Print every record below exactly as it stands.

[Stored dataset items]
══════════════════════════════

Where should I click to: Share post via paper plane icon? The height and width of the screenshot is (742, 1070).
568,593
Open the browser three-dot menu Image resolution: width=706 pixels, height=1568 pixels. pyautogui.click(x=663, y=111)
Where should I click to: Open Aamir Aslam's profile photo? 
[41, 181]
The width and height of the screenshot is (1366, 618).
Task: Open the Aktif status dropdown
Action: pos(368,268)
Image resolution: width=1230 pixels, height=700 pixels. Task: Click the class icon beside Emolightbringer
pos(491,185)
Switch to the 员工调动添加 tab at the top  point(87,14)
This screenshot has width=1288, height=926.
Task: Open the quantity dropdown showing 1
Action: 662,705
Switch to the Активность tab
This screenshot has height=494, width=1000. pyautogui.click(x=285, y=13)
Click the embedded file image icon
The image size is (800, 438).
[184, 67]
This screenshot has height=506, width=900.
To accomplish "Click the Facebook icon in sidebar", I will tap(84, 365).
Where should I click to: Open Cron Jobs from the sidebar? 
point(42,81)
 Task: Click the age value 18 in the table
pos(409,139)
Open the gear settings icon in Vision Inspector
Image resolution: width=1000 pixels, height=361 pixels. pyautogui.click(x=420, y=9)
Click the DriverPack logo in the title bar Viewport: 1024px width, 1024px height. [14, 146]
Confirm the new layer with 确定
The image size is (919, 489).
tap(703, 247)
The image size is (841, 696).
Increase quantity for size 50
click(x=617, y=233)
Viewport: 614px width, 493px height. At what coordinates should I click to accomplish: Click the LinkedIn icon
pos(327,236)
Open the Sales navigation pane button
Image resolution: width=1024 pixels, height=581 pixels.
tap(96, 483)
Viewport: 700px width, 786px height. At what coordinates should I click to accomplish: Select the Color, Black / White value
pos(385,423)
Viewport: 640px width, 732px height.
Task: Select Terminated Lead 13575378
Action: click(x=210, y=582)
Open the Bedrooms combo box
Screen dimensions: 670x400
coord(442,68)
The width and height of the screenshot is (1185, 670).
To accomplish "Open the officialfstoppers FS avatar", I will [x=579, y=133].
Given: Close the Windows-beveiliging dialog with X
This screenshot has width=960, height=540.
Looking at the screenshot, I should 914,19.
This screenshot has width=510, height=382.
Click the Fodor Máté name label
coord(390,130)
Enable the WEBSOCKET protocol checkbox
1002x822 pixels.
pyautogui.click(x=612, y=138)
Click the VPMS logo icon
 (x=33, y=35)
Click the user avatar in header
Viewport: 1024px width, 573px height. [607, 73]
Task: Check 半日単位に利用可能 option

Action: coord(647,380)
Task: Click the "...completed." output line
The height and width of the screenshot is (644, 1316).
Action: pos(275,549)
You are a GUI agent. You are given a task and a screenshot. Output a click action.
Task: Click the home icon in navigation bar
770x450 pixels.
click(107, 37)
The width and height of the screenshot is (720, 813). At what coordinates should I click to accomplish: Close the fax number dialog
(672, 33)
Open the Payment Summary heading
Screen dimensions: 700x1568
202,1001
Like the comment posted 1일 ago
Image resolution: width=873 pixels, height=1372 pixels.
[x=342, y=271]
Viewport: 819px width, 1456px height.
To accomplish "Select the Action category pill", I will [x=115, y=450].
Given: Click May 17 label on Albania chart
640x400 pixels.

══════════════════════════════

Response:
Where should I click to: Share post via paper plane icon? The height and width of the screenshot is (742, 1070).
568,593
Open the browser three-dot menu Image resolution: width=706 pixels, height=1568 pixels. pyautogui.click(x=663, y=111)
Where should I click to: Open Aamir Aslam's profile photo? 
[41, 181]
The width and height of the screenshot is (1366, 618).
Task: Open the Aktif status dropdown
Action: pos(368,268)
Image resolution: width=1230 pixels, height=700 pixels. Task: Click the class icon beside Emolightbringer
pos(491,185)
Switch to the 员工调动添加 tab at the top  point(87,14)
This screenshot has width=1288, height=926.
Task: Open the quantity dropdown showing 1
Action: 662,705
Switch to the Активность tab
This screenshot has height=494, width=1000. pyautogui.click(x=285, y=13)
Click the embedded file image icon
The image size is (800, 438).
[184, 67]
This screenshot has height=506, width=900.
To accomplish "Click the Facebook icon in sidebar", I will tap(84, 365).
Where should I click to: Open Cron Jobs from the sidebar? 
point(42,81)
 Task: Click the age value 18 in the table
pos(409,139)
Open the gear settings icon in Vision Inspector
Image resolution: width=1000 pixels, height=361 pixels. pyautogui.click(x=420, y=9)
Click the DriverPack logo in the title bar Viewport: 1024px width, 1024px height. [14, 146]
Confirm the new layer with 确定
The image size is (919, 489).
tap(703, 247)
The image size is (841, 696).
Increase quantity for size 50
click(x=617, y=233)
Viewport: 614px width, 493px height. At what coordinates should I click to accomplish: Click the LinkedIn icon
pos(327,236)
Open the Sales navigation pane button
Image resolution: width=1024 pixels, height=581 pixels.
tap(96, 483)
Viewport: 700px width, 786px height. At what coordinates should I click to accomplish: Select the Color, Black / White value
pos(385,423)
Viewport: 640px width, 732px height.
Task: Select Terminated Lead 13575378
Action: click(x=210, y=582)
Open the Bedrooms combo box
Screen dimensions: 670x400
coord(442,68)
The width and height of the screenshot is (1185, 670).
To accomplish "Open the officialfstoppers FS avatar", I will [x=579, y=133].
Given: Close the Windows-beveiliging dialog with X
This screenshot has width=960, height=540.
Looking at the screenshot, I should 914,19.
This screenshot has width=510, height=382.
Click the Fodor Máté name label
coord(390,130)
Enable the WEBSOCKET protocol checkbox
1002x822 pixels.
pyautogui.click(x=612, y=138)
Click the VPMS logo icon
 (x=33, y=35)
Click the user avatar in header
Viewport: 1024px width, 573px height. [607, 73]
Task: Check 半日単位に利用可能 option

Action: coord(647,380)
Task: Click the "...completed." output line
The height and width of the screenshot is (644, 1316).
Action: pos(275,549)
You are a GUI agent. You are given a task and a screenshot. Output a click action.
Task: Click the home icon in navigation bar
770x450 pixels.
click(107, 37)
The width and height of the screenshot is (720, 813). At what coordinates should I click to accomplish: Close the fax number dialog
(672, 33)
Open the Payment Summary heading
Screen dimensions: 700x1568
202,1001
Like the comment posted 1일 ago
Image resolution: width=873 pixels, height=1372 pixels.
[x=342, y=271]
Viewport: 819px width, 1456px height.
To accomplish "Select the Action category pill", I will [x=115, y=450].
Given: Click May 17 label on Albania chart
640x400 pixels.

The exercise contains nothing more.